> Task to carry out
Pictures aside, return all of the records exactly as they stand.

Information provided Block Start

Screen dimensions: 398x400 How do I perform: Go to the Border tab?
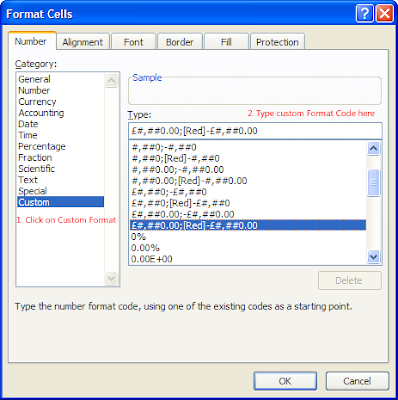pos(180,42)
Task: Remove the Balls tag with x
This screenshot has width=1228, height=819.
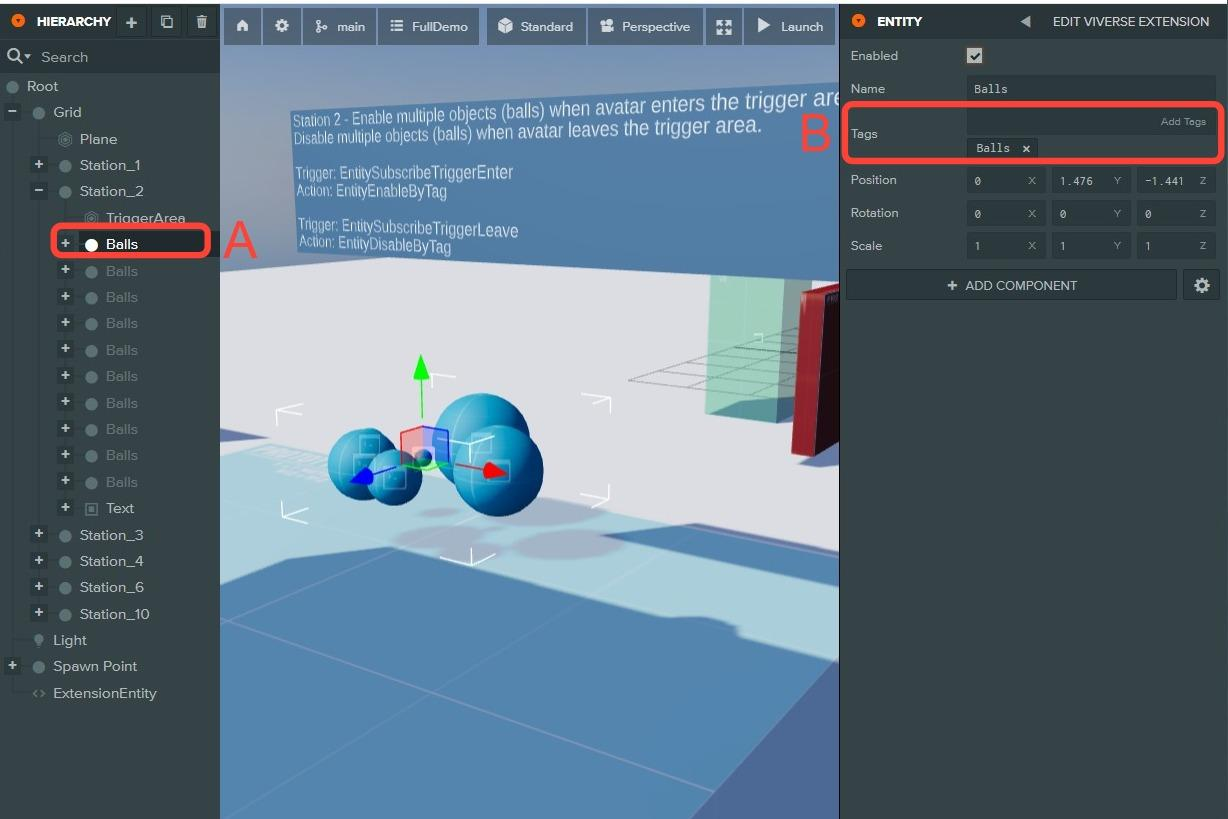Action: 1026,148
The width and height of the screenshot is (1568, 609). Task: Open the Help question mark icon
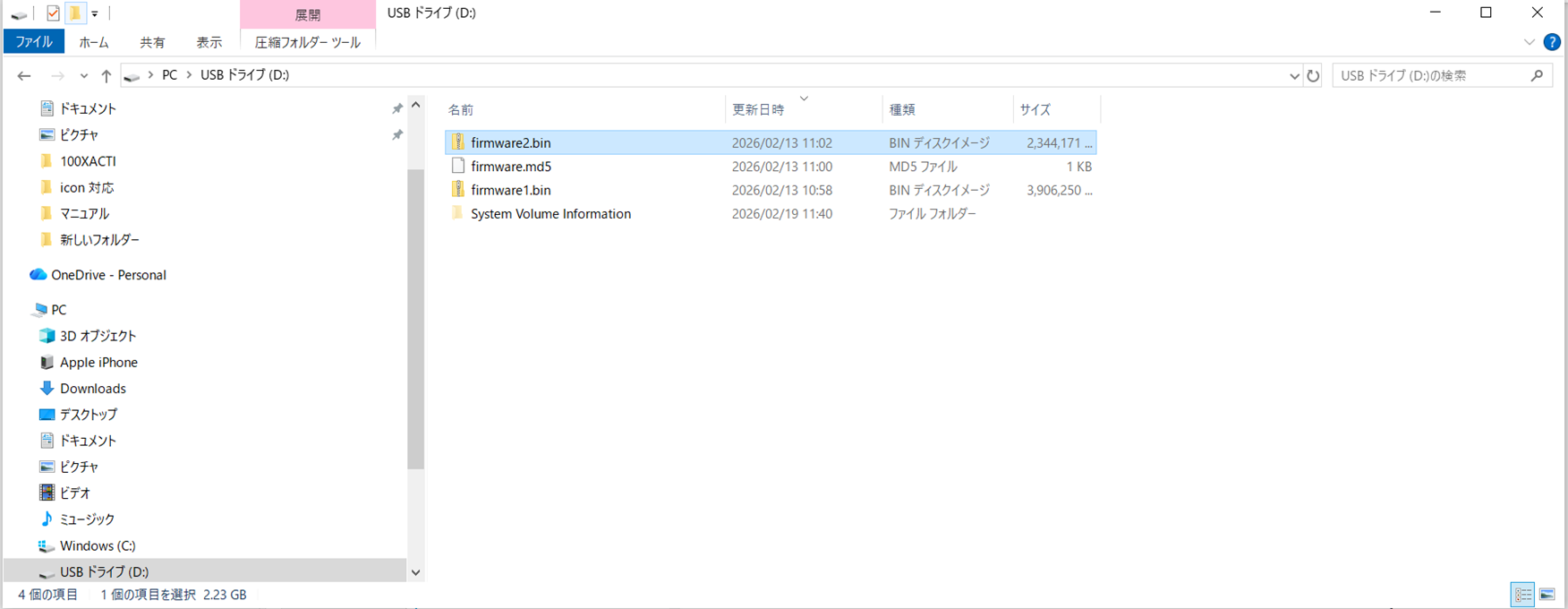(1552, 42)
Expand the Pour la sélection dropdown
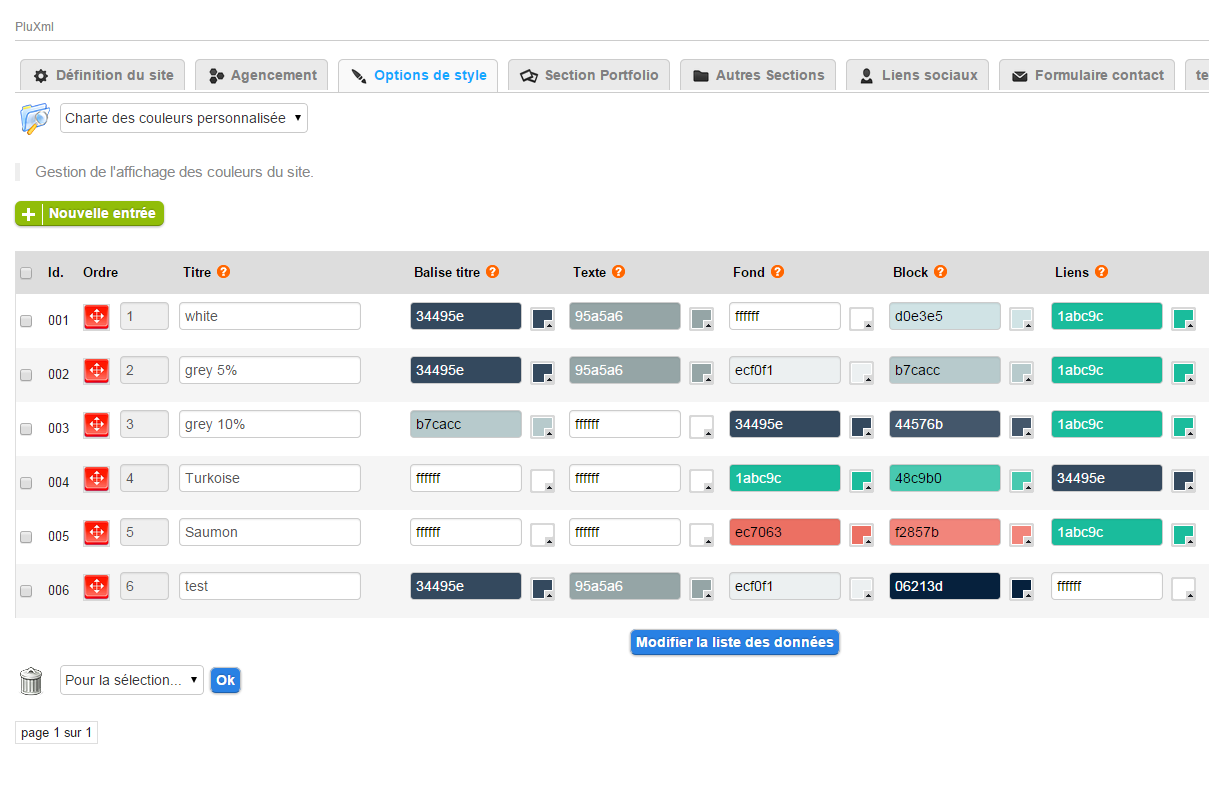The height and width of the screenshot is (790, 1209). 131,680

Information provided Block End

> Task solution
Screen dimensions: 398x400 How do I perform: Go to the Border tab?
pos(180,42)
Task: Remove the Balls tag with x
This screenshot has width=1228, height=819.
Action: 1026,148
The width and height of the screenshot is (1568, 609). Task: Open the Help question mark icon
(1552, 42)
Expand the Pour la sélection dropdown
The height and width of the screenshot is (790, 1209). 131,680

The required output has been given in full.